Despite formal legal protections, ongoing threats from habitat fragmentation, logging, and agricultural encroachment continue to jeopardize the species' survival.
The IUCN notes: "Although this species is legally protected, there seems little hope for its survival."

==Behavior==

The Stresemann's bristlefront is a cryptic and ground-dwelling species with secretive habits, making it difficult to observe in the wild.

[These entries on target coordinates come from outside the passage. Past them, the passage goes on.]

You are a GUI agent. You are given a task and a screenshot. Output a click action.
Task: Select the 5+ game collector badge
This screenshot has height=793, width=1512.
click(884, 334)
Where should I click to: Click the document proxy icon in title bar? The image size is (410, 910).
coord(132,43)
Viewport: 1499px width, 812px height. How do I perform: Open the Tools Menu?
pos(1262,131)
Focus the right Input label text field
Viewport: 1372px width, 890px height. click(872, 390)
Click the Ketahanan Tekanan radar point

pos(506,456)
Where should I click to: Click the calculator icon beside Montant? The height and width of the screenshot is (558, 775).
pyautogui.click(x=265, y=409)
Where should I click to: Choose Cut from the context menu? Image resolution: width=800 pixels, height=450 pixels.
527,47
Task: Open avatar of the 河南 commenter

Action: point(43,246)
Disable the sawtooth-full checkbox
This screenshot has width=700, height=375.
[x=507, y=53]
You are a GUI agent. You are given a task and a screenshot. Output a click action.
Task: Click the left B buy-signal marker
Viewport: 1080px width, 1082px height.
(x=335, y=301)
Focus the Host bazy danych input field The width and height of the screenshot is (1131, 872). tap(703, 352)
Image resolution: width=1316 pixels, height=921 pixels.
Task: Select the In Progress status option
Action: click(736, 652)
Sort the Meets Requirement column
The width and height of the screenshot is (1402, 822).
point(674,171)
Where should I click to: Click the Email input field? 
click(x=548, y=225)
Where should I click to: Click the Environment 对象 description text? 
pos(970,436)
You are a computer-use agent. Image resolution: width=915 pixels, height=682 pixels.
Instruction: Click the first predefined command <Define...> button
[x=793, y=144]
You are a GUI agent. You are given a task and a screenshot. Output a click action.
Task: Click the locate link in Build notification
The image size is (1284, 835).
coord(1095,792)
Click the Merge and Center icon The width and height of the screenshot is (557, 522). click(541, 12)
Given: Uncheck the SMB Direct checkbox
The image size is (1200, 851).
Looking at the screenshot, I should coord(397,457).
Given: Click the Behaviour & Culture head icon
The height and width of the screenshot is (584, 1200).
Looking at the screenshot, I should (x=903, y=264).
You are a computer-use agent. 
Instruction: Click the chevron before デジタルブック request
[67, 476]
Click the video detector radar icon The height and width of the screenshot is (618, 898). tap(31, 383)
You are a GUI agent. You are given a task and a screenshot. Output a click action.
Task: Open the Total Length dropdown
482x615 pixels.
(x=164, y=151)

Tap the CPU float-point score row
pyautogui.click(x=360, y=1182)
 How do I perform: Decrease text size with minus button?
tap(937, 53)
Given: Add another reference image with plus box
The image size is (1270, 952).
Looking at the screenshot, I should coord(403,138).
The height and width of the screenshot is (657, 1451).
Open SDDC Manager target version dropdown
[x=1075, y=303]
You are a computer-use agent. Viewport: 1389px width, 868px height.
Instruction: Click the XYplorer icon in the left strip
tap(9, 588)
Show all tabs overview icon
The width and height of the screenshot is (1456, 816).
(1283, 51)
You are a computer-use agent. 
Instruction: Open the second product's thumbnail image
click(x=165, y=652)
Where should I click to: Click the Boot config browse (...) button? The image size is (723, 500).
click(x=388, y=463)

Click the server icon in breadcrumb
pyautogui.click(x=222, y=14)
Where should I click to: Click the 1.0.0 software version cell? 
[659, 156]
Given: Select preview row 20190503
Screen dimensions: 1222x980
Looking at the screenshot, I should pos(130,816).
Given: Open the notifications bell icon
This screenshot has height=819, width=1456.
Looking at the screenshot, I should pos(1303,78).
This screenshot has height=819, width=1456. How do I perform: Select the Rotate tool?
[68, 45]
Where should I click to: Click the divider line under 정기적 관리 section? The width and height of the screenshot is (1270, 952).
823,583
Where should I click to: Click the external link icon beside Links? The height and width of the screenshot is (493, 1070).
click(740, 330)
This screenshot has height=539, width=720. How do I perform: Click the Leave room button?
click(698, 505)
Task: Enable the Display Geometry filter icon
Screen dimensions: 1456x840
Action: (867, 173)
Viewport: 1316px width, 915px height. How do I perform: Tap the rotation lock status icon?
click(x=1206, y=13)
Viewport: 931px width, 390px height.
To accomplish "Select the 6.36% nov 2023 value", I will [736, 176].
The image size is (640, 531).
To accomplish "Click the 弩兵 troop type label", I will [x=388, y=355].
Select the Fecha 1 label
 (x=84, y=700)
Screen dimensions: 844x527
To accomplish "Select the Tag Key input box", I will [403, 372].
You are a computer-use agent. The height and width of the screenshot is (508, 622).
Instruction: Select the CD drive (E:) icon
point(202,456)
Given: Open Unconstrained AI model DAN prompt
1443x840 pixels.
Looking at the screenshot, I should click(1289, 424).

Much of its behavioral ecology remains poorly documented due to the scarcity of field encounters.

===Feeding===

Very little is known about the feeding behavior of Stresemann's bristlefront, but it has been observed to forage near fallen tree trunks, seemingly for arthropods.

===Breeding===

Breeding data on the Stresemann's bristlefront is extremely limited. The first known Stresemann's bristlefront nest site was a tunnel estimated to be 6 ft long. The nest itself was not described.

===Vocalization===

The Stresemann's bristlefront song starts with clicks followed by a trill. It is similar to that of the closely related slaty bristlefront but lower pitched. It readily responds to playback.